Task instructions —
Once you reach the line that contains "Task: Open the Divisions sidebar item", retype it and each later line exactly as written, stopping only at the end of the listing.

Information —
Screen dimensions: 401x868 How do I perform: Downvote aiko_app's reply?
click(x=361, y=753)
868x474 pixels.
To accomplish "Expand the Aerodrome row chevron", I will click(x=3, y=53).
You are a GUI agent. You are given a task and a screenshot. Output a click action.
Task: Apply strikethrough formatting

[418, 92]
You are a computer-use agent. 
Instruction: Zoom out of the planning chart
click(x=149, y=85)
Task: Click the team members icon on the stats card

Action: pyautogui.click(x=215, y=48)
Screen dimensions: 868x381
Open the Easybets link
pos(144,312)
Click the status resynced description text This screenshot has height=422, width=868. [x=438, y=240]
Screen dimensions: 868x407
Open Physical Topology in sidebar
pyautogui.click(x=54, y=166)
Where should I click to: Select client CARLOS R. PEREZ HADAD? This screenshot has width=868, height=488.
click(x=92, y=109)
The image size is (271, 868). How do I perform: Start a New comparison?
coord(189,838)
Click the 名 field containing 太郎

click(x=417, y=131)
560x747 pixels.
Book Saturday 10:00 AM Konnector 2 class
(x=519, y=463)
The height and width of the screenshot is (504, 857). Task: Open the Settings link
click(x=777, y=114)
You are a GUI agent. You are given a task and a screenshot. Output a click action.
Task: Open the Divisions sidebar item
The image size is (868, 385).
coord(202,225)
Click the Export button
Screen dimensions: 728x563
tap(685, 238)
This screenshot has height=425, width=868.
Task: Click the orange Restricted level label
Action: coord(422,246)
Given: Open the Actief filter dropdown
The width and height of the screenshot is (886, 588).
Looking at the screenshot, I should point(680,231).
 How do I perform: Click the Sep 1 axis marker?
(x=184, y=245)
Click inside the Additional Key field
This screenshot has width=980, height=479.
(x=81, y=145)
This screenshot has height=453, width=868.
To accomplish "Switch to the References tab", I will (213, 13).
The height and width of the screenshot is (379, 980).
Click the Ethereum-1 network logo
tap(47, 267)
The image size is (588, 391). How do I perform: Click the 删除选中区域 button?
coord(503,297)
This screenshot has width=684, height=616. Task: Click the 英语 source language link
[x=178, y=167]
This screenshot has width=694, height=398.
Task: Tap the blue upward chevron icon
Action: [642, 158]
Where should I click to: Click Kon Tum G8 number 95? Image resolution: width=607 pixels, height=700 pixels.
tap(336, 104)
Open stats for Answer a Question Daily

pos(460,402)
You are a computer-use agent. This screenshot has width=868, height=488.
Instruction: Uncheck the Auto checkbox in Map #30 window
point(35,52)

Written solution —
Task: Open the Divisions sidebar item
The image size is (868, 385).
coord(202,225)
Click the Export button
Screen dimensions: 728x563
tap(685, 238)
This screenshot has height=425, width=868.
Task: Click the orange Restricted level label
Action: coord(422,246)
Given: Open the Actief filter dropdown
The width and height of the screenshot is (886, 588).
Looking at the screenshot, I should point(680,231).
 How do I perform: Click the Sep 1 axis marker?
(x=184, y=245)
Click inside the Additional Key field
This screenshot has width=980, height=479.
(x=81, y=145)
This screenshot has height=453, width=868.
To accomplish "Switch to the References tab", I will (213, 13).
The height and width of the screenshot is (379, 980).
Click the Ethereum-1 network logo
tap(47, 267)
The image size is (588, 391). How do I perform: Click the 删除选中区域 button?
coord(503,297)
This screenshot has width=684, height=616. Task: Click the 英语 source language link
[x=178, y=167]
This screenshot has width=694, height=398.
Task: Tap the blue upward chevron icon
Action: [642, 158]
Where should I click to: Click Kon Tum G8 number 95? Image resolution: width=607 pixels, height=700 pixels.
tap(336, 104)
Open stats for Answer a Question Daily

pos(460,402)
You are a computer-use agent. This screenshot has width=868, height=488.
Instruction: Uncheck the Auto checkbox in Map #30 window
point(35,52)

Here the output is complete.